Rewrite the lines from the line that contains "The width and height of the screenshot is (374, 281)." through the line that contains "Action: (x=10, y=10)", changing every "Screen dimensions" to "Screen size" and leaving all else unchanged.

Rows of pointing data:
■ ■ ■ ■
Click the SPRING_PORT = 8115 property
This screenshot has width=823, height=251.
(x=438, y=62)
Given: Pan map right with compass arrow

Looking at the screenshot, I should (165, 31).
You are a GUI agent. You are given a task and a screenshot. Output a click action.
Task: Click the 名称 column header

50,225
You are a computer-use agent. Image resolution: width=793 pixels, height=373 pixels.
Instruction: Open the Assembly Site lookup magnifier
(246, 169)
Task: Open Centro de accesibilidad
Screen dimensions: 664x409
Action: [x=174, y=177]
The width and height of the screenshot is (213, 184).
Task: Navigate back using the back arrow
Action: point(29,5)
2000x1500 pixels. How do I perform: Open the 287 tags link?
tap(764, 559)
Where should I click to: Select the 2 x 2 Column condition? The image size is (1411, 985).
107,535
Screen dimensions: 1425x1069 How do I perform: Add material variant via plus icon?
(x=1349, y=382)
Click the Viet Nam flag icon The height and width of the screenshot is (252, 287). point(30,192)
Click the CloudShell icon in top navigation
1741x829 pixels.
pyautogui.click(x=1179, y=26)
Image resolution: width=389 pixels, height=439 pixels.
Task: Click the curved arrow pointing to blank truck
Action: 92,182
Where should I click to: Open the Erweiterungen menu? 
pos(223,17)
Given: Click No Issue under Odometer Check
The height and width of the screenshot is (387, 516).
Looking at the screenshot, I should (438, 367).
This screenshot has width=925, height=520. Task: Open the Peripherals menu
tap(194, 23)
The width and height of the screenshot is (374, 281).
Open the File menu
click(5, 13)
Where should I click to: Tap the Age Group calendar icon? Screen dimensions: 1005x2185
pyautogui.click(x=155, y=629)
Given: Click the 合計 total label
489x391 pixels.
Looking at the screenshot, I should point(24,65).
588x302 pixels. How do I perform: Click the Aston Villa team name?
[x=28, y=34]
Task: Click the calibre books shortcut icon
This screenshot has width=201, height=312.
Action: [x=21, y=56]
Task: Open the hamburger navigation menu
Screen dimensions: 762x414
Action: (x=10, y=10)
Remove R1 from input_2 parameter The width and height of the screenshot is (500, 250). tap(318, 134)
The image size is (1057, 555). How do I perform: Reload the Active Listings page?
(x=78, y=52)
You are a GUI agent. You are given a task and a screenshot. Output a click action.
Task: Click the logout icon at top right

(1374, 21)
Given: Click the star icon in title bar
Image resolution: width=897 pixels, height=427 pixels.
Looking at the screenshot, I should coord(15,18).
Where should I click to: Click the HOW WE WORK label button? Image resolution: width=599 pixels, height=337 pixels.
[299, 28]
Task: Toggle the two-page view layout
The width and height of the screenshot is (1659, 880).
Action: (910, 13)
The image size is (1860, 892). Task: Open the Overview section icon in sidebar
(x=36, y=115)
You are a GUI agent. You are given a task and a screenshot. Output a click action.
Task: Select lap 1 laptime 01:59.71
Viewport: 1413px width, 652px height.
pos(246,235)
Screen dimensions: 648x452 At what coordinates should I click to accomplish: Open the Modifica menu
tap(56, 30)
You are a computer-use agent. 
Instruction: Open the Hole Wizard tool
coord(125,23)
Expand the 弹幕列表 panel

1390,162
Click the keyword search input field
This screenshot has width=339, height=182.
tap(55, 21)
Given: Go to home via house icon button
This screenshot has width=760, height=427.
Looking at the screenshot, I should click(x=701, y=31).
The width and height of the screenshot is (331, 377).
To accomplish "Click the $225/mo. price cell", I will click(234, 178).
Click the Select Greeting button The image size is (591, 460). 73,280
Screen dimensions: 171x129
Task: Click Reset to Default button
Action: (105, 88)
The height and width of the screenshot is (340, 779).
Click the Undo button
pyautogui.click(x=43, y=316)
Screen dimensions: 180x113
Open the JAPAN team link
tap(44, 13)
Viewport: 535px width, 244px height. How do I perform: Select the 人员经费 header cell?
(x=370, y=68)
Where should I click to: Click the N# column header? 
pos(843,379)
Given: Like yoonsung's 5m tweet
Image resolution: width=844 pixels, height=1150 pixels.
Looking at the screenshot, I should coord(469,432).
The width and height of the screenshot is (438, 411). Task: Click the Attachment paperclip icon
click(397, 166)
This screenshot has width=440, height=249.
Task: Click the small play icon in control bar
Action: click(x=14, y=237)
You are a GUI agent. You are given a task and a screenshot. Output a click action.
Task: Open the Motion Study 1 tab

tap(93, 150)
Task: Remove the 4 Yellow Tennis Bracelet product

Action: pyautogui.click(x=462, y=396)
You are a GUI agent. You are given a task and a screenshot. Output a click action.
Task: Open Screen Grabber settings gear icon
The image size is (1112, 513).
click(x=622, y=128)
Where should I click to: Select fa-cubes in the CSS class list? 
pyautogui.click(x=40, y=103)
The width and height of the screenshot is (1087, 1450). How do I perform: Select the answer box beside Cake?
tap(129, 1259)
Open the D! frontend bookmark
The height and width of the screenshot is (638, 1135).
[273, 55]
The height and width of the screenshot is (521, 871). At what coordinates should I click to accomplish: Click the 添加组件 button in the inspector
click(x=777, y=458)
■ ■ ■ ■
REPLY TO THE EXERCISE |
The width and height of the screenshot is (374, 281).
Open the File menu
click(5, 13)
Where should I click to: Tap the Age Group calendar icon? Screen size: 1005x2185
pyautogui.click(x=155, y=629)
Given: Click the 合計 total label
489x391 pixels.
Looking at the screenshot, I should point(24,65).
588x302 pixels. How do I perform: Click the Aston Villa team name?
[x=28, y=34]
Task: Click the calibre books shortcut icon
This screenshot has width=201, height=312.
Action: [x=21, y=56]
Task: Open the hamburger navigation menu
Screen size: 762x414
Action: (x=10, y=10)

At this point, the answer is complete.